Diná conta uma situação específica em que foi realizar uma corrida e a passageira estava com as crianças menores, dois meninos gêmeos e uma filha de seis anos que relatou estar precisando de auxílio financeiro. Conhecendo a história através do táxi e por fazer parte de um grupo de ação social de sua igreja – em que realizam doações e brechós para arrecadar dinheiro em prol da compra de alimentos às famílias em vulnerabilidade social – ela ofereceu ajuda a essa mãe.
“O contato com o povo é bom. A gente vira amiga, irmã, psicóloga. Às vezes as pessoas entram no táxi e acabam desabafando. É muito bom poder ajudar quem precisa”, destaca.
Conciliar as atividades do lar e o táxi nunca foi um desafio para Darleni Schröder Zarnot, que aos 44 anos relata suas vivências durante 12 anos de profissão. Ela e o marido começaram a exercer o ramo a partir do surgimento de um ponto de táxi que ficou vago próximo à Loja Pompéia. O marido, Edson, trabalhava numa empresa e ela passou a conduzir o táxi sozinha, alternando em alguns momentos, principalmente quando teve o primeiro filho, Erick, que tem 11 anos. Tudo corria bem, mas se viu impedida de continuar sua carreira pela necessidade de cuidar do filho menor, Diogo, que com um ano e dois meses foi diagnosticado com uma doença rara e precisou de diversos cuidados médicos e procedimentos diários de fisioterapia.
Desde o começo, Darleni prezou por atender bem às demandas dos passageiros, contando com clientes fixos, carregava mercadorias de todos os tipos, auxiliando os passageiros nas corridas para o interior, carregando e descarregando produtos pesados, sem nunca ter sofrido nenhum tipo de desrespeito ou situação constrangedora.

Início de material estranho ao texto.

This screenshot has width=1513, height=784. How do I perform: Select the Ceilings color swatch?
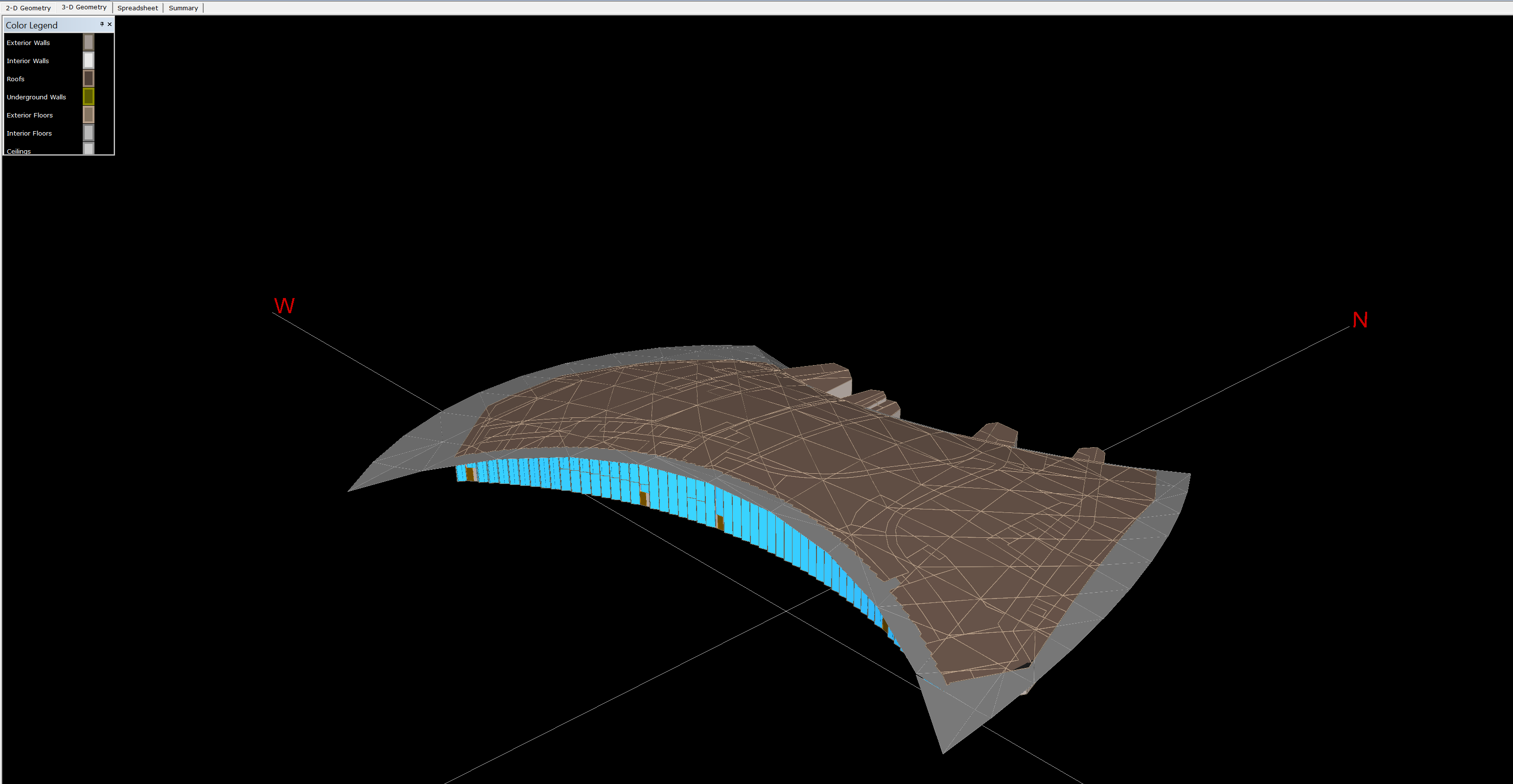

Além de contar sua história, deixou um agradecimento para toda comunidade pelo apoio que entre todos os municípios da Região Sul realizaram diversas campanhas de arrecadação de recursos em prol da aquisição do valor destinado ao tratamento de seu filho menor.
O mercado de transporte de passageiros em Canguçu abriu as portas para mulheres que queriam trabalhar, sendo através dele a luta contra barreiras diárias do trânsito do município que é bastante criticada pela falta de fiscalização. Como qualquer profissão, essas mulheres encontraram obstáculos, mas em nenhum momento deixaram de atuar no município pelo fato de serem mulheres, segundo o que contam, se quer foram apontadas com estereótipos de gênero.
As mulheres não trabalham na cidade somente no ramo de táxis, sendo profissionais de outras áreas que vão desde condutoras de carretas – lidam com transporte rodoviário e cargas pesadas – até professoras do Centro de Formação de Condutores de Canguçu (CFC).
Ser mulher e dirigir profissionalmente é um duplo desafio, mas que está sendo desbravado, conquistando espaço que não era sequer imaginável até um século atrás. Para o futuro, conforme lembra Diná, “seguir trabalhando, tendo esperança que tudo vai passar (pandemia) e tudo vai voltar ao normal”, finaliza.